You can do variations of this, where the server uses a specific serve over and over, the receiver a specific receive, etc. I posted variations of this drill in the past. The drill is especially valuable for learning to receive effectively. Most rallies at the intermediate and advanced levels don't go much beyond these four shots, so this drill lets you rapidly practice the most important shots of the game - the first two shots by each player.

Celebrities Playing Table Tennis

I updated the Celebrities Playing Table Tennis page yesterday with 14 new photos of six celebrities. New celebrities are basketball players Chris Mullin and Carmelo Anthony, and German soccer player Gunther Netzer (or as they more correctly call it, football). There are also six new pictures of basketball star Yao Ming, and new pictures of actresses Fay Wray and Joan Davis. There are now 1299 pictures of 751 celebrities.

USA Nationals in Ten Days

I leave for the USA Nationals in ten days, on Monday, Dec. 12; events start the next day. I'll be mostly coaching at the Nationals, as well as playing hardbat. Regarding my coaching, it would be very helpful for me if any readers who are not students of mine would refrain from practicing their serves, receives, and other table tennis techniques until after the Nationals. I mean, practice is so passé; if you know the game, just show up and play, right? And practice is such work. So just have fun, don't practice, and me and my students will have lots of fun at the Nationals. Seriously, do not practice your serves - good serves are such a pain to coach against. I don't want to have to remind you again. Thank you for your attention.

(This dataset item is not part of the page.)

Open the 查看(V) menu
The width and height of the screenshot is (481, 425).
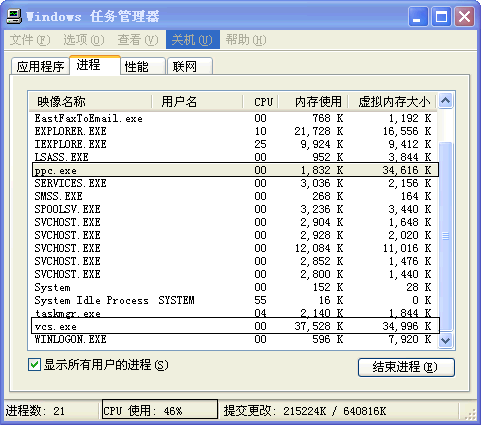138,40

Table Tennis Tactics: A Thinker's Guide

Here is the (current) opening to the chapter on Receiving Tactics (5300 words):

"What is your goal when you receive? That is the primary question you must ask yourself when considering receive tactics. This is no different than thinking about serve tactics, except when you serve, you get to spend time between points deciding which serve to use.

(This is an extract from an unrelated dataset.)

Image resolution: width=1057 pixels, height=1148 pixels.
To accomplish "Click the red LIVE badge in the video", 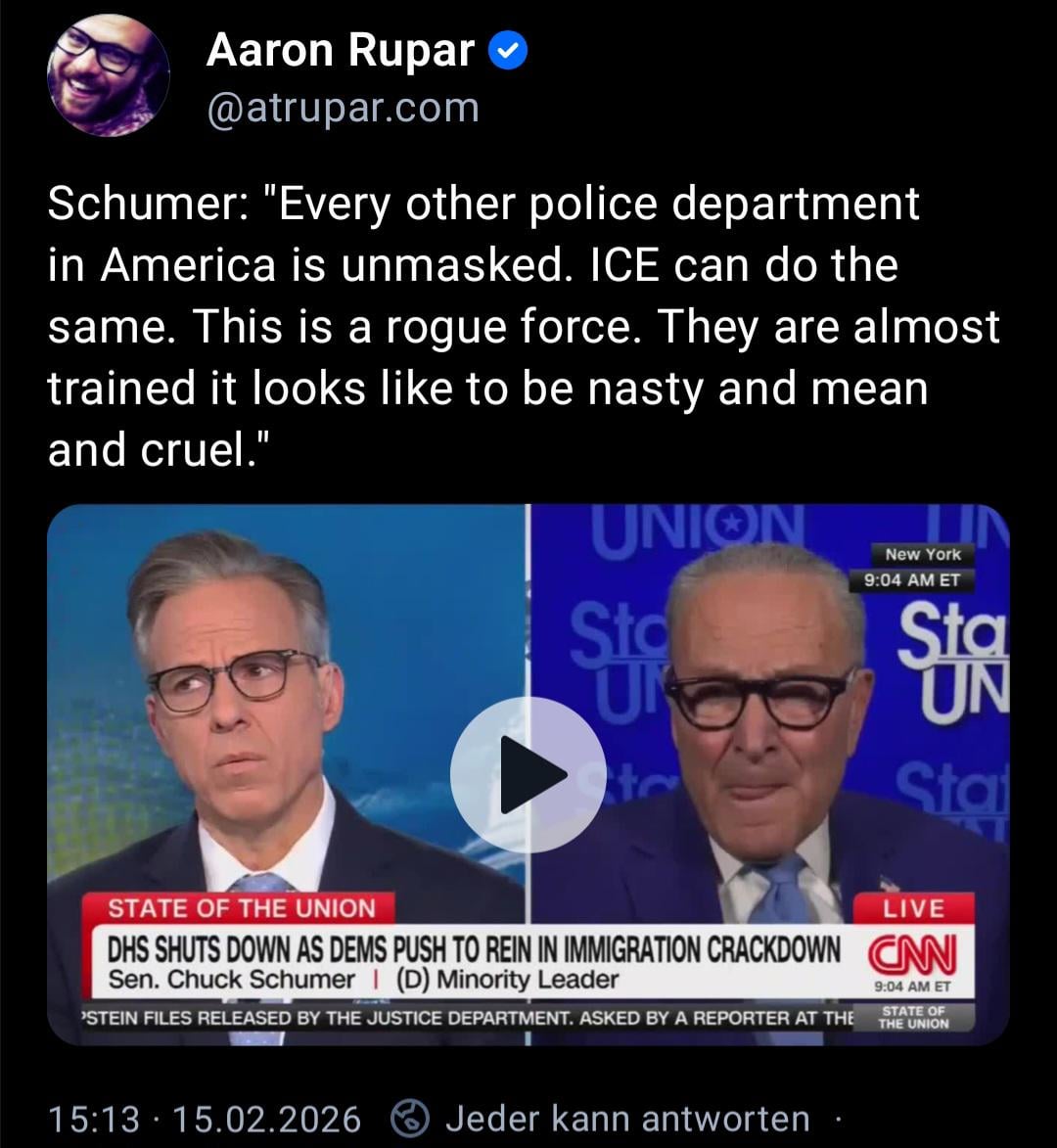I will pos(913,908).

"Receive is the most under-practiced aspect of the game, with serves a close second. Every rally starts with a serve and a receive, and yet players rarely take the time to practice and develop these techniques. Receive is probably the most difficult part of the game to master, and it's doubly hard when players only practice it in actual games. Instead, find a practice partner and take turns practicing your serve and receive.

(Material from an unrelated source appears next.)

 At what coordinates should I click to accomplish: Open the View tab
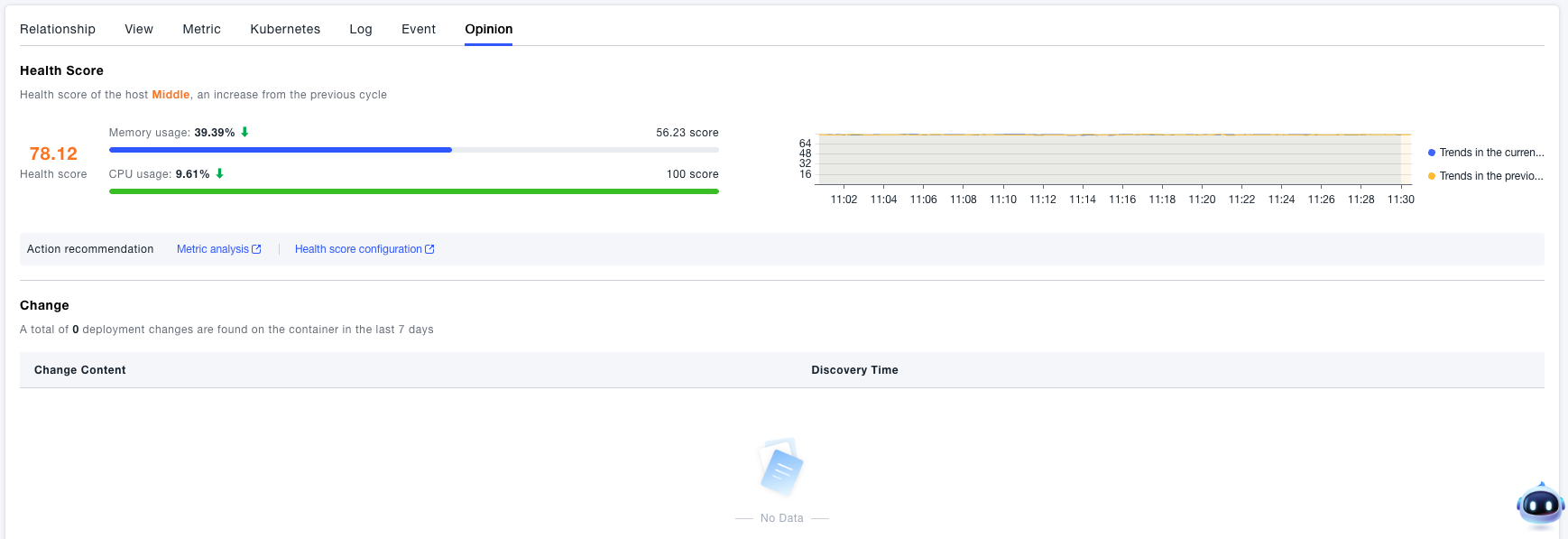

"Most players are either overly aggressive or too passive when they receive. It's important to find the middle range. However, it is even more important to understand that it is consistency, placement, and variation that are most important."

German soccer players playing table tennis

Here's a video of German soccer players playing table tennis, including Emmanuel Frimpong - yes, "frompong." (1:38). I'll add to Celebrities Playing Table Tennis page next month. 

A History of Table Tennis

All told in 4:51 in this hilarious video by Pierre Knows, from why the name of the game changed from Whiff Whaff to Ping Pong to Table Tennis and why the Chinese still call it Ping Pang. (I think I linked to this video once a long time ago, but I searched my archives and couldn't find it - so if I did, enjoy it again!)

Rallying with a grenade

You read that right - here's a video of two top women rallying with a live grenade (3:34), in slo-mo, in front of a high-class, wine-sipping audience. Warning - has a gory finish.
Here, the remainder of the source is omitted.